I wouldn’t mind more land. I wouldn’t mind more privacy. More sky I can call my own. But I wouldn’t want to relinquish my right to wear what I want to wear on my own lawn. I wouldn’t want to trade my right to wear sneakers, as a woman, to have hair trailing from my hair elastic and blowing in the wind. I wouldn’t want to give up my time nursing and raising my own children. Learning to cook. And I wouldn’t want tochange the world in which I know as friends people from cultures my grandparents most likely didn’t have any emotional or logistical way to access. Even though a great-great uncle tried, living with tribes in Africa, how close they got to the societal possibilities of today I hesitate to estimate

I don’t want to trade in what I have now. I wish I could have everything. I wish I could buy the art (oh for a Christo painting of the Running Fences), travel to the hotels, consider my options, in the same way they did. But I also know, again with no virtue on my part, that options bring anxiety. That lack of necessity causes doubt. I wouldn’t mind more land. But I like to mow my lawn.

14 Responses

  1. If I’m ever in Cali, I would love to sit down and have coffee with you. Better yet, a glass of wine. Because it’s Cali. Luh-huv this blog.

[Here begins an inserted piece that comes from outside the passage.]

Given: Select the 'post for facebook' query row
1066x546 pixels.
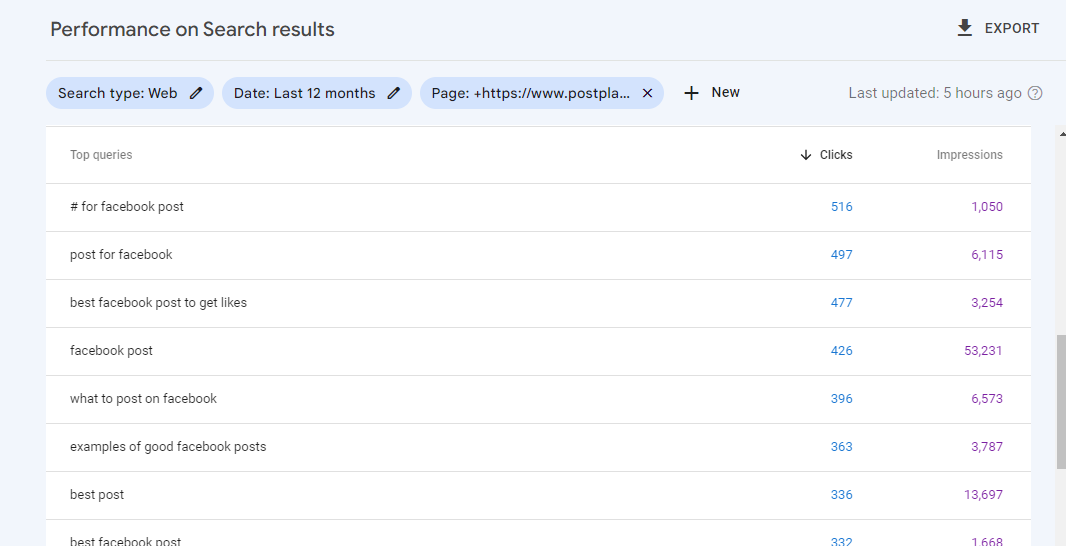Looking at the screenshot, I should click(538, 255).
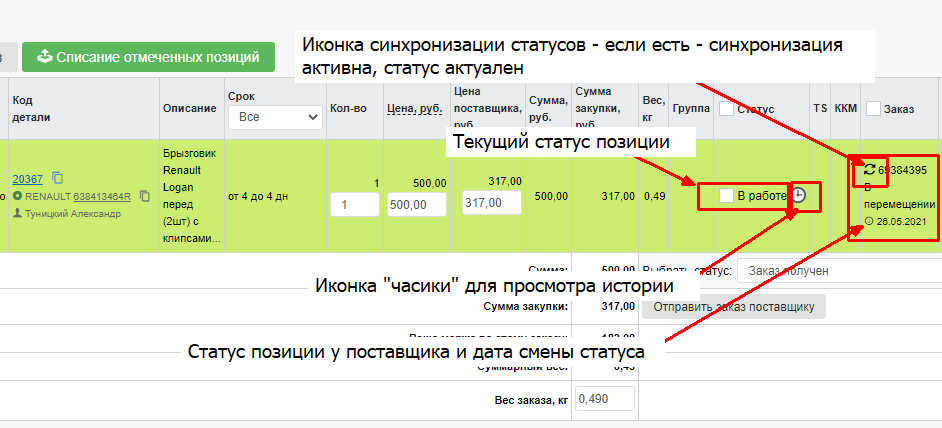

  2. I really like your last paragraph…it says so much more than what is written. I would not want to go back to the time of my grandparents either!

  3. “Learning to cook.”

    I was excited about going to a friend’s house for supper. She is Mexican from Puebla and I thought I would get some fabulous home-cooked Mexican food.

    It was awful! Bless her heart, she’s a terrible cook. And then I realized why: she comes from a wealthy Puebla family, so had maids and cooks and never had to learn to cook!

    PS I would not want to return to my grandparents’ time, either, but for different reasons! I have no wish to use an outhouse in the middle of a cold Wisconsin winter. Or even in the summer!

  4. You tell stories that are not unfamilar to me. Though I am, of course, a generation further removed.

  5. Stories are good. Of Wisconsin, grandmothers, generations, grandchildren. A nice glass of wine. A good story. And I’m on board with fireplaces too.

  6. Lovely, contented thoughts Lisa…as an avid reader do you mind sharing the name of the book written of The Park Avenue building?

    Love and Hugs
    Karena
    Art by Karena
    $75 NOVICA Giveaway

  7. So funny about the cooking, my mother has never never cooked in her life, both parents grew up with cooks and nannies and other what nots, and this continued in their marriage, it was a very different time back then, I couldn’t bear the intrusion to my privacy of having staff.
    That is a wonderful looking apartment building in NYC, I would love to step back in time and live there.

  8. I have a very similar family story and feel exactly as you do, Lisa. I love the expansive freedoms, interesting people, and fellow Artsies and Seekers here in the People’s Republic (as we fondly call our fair city), and would never trade it for life in the ne-plus-ultra HW town in CT where I grew up.

  9. The Park Avenue Front door looks beautifully European. It beckons me to come closer, and hear its many stories! Being close to the “societal possibilities” opens up a wonderful world, doesn’t it?